On the Cusp of Autumn

First weeks are hard. There are countless adjustments to be made: new time schedules, meeting new people, figuring out where you need to be at what time, and of course, there are tons of assignments to be done. It is imperative to keep track of what is being asked of you, because your body and mind are surely being asked to stretch into a zillion directions. (Carl Sagan, I’m sorry, we are not made of star stuff, we are made of Silly Putty.) But, as a master of the sticky-note, my desk is plotted like a military graveyard with periwinkle and teal Post-Its, describing each and every task I need to accomplish (with only minor coffee stains coloring the text).

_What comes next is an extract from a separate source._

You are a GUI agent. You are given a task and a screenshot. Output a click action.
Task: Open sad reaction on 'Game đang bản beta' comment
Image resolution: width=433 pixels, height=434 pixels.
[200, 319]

I’ll quickly share a few of my greatest experiences this week during class:

Julianna Baggott, my Forms professor, is a prolific writing superstar. She has perfected something called “Efficient Creativity”: the art of writing without being at your desk. By this, she means that she is always creating scenes in her head while taking care of children or driving in the car or walking through the grocery store, so when she sits down to her computer, she already knows what she is going to write. Because of this method, she has written 20+ books while taking care of four children, holding two professorial gigs, and managing to do other human things, like sleep, eat, relax, exercise, go out. One of her goals for our class is to help us become more efficient writers and through that, she believes in running writing drills, which I actually love! For me, drills aren’t only for me to practice my skill and actually WRITE, but they are an opportunity to play and experiment in a pressure-free space. For example, one of the drills included using our own memories inspired by random words (think: snake, teeth, scar, bad job, fire) and then threading those memories together to create an outline for a short story. In addition to these drills, we also read and critically respond to fabulous short stories: “The Rememberer” by Aimee Bender, “Sweetheart of the Song Tra Bong,” by Tim O’Brien, “My Man Bovanne,” by Toni Cade Bambara, and “The Owls,” by Lewis (Buddy) Nordan.

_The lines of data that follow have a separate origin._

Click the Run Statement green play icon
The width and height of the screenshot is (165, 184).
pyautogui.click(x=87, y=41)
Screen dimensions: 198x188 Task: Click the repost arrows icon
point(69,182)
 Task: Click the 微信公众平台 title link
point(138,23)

-My latest room decorating project was also inspired by Baggott. She suggested that instead of constantly worrying about how we compare to the others in the MFA program, we should be looking up at the horizon, at those writers and artists who we admire and strive to emulate. She said we should print out their pictures and hang them above our writing space so we can always have their spirit near us. For me, it was very important to have my wall enriched with the faces of inspiring and innovative female artists—the women who weren’t afraid to create something new and push back on any boundaries set on art. This is only the first half that I’ve been able to put up so far, but there are more coming! I may need more wall. 

-This week also saw my first day on the job as Managing Editor of VCFA’s Hunger Mountain annual literary and art journal. I gratefully received this position by winning the Editorial Fellowship and I already know that this is a place I was meant to be. I love the energy and camaraderie that is felt in that office, as I work alongside Editor-in-Chief, Miciah Gault and Program Assistant, Lizzy Fox. I love that I have a direct connection with all of the writers who contribute to the magazine. My first correspondence with many of the writers was to congratulate the winners of our 2017 writing contests. I am so happy to be able to contribute my energy and ideas into creating a tighter-knit writing community. Writers need to support each other and this position will allow me to help make other writers shine in the unique glow that VCFA has to offer. I work 10-15 hours a week on top of classes, and do a little bit of everything on the journal, so again, sticky notes are a savior.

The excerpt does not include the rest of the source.